Breathing

29 Feb

Sounds easy, right?  Breathing is something we all do every day without thinking about.  We’ve been doing it since we were babies.  What’s so hard about breathing?

As any yogi, or karate student, runner, or PT client will tell you, there’s a lot more to proper breathing than just “in and out”.  Oxygen is converted by your body into energy; it fuels your muscles to help get them through your activity; it calms your nervous system; it aids in digestion and metabolism; and of course as all brain function is dependent on oxygen, it helps relieve fatigue, drowsiness, and (some) memory loss.  Aside from hydration, nothing will affect the quality of your workout more than proper oxygenation.

So how does one properly oxygenate oneself?

Before you work out: take 10 deep breaths, filling your lungs entirely and then emptying them completely.  Breathe slowly.  Take this time to get focussed and geared up.

During cardio: the typical “in through the nose, out through the mouth” does not apply here, as you’ll need more oxygen than that’ll allow.  Breathe through both nose and mouth simultaneously, drawing your breath from the diaphragm rather than the chest, as chest breathing is too shallow for this activity.

During weight training: breathe in during the eccentric part of your movement (lowering the weight), and breathe out during the concentric part (lifting the weight).  Sending oxygen to your muscle as it’s lengthening (eccentric) will provide it with the energy it needs to carry out the following concentric movement.  It will also help to relax the muscle, and therefore increase your range of motion.

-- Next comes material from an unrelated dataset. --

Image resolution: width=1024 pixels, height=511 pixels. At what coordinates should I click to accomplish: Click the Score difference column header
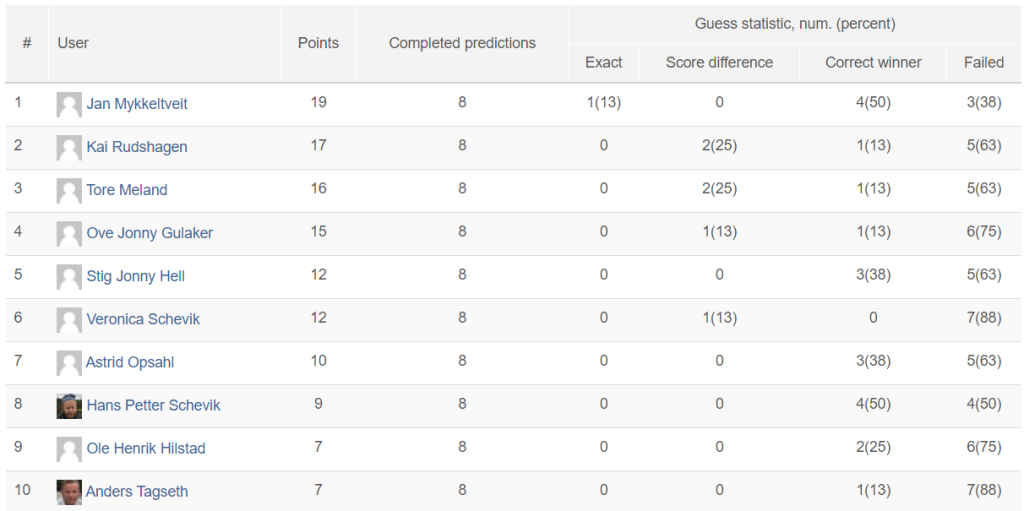click(719, 63)
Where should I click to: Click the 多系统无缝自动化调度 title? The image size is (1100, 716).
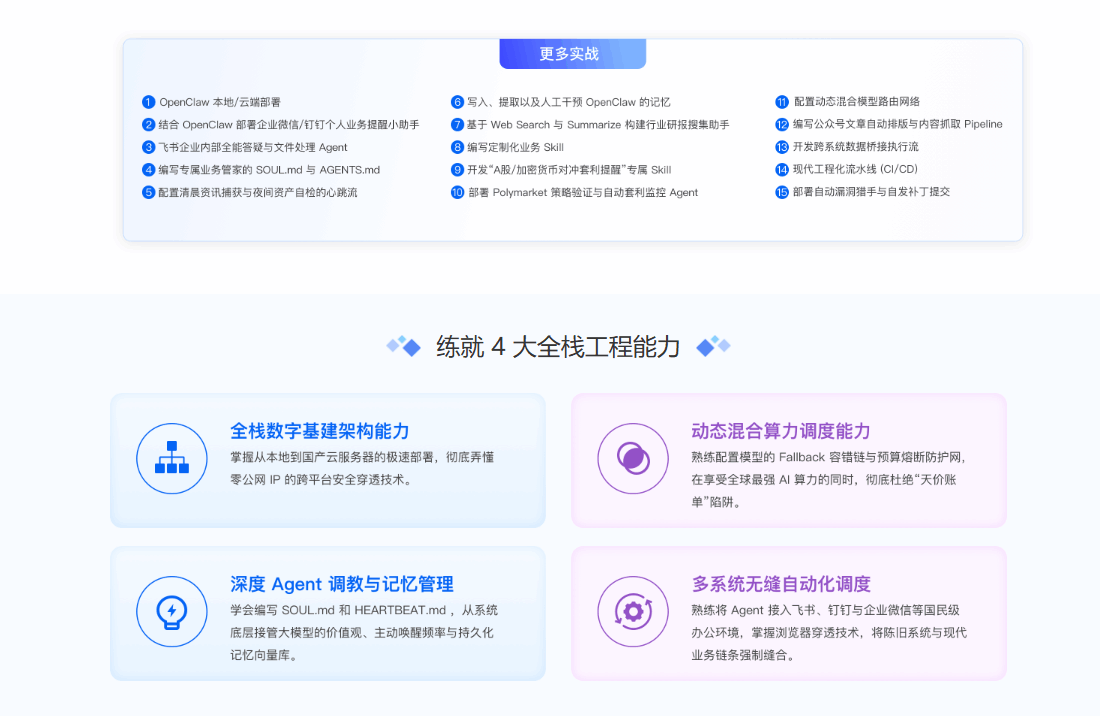pos(781,584)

While stretching: a great yoga technique is to “send your breath” to the body part you’re stretching.  It actually works!  Take at least 5 deep breaths for each stretch, focussing on sending the oxygen to that specific muscle.  It may help to visualize the oxygen particles actually traveling through the air to your nose, down your neck, into your lungs, then to the muscle.  The oxygen will help your muscles to relax, and you’ll be able to get a little deeper into the pose with every breath.

In everyday: how are you breathing right now?  You’re probably taking quick, shallow breaths through your chest, aren’t you?  I am.  Bad Tess!!  Any time you’re stressed, or tired, or any time you can think of it, change your breaths to long, slow, deep, and controlled inhales and exhales.  Try holding your breath for a second when your lungs are filled, then pausing again when they’re completely empty.  Or, try taking multiple short, quick inhales until your lungs are filled, then exhale the same way.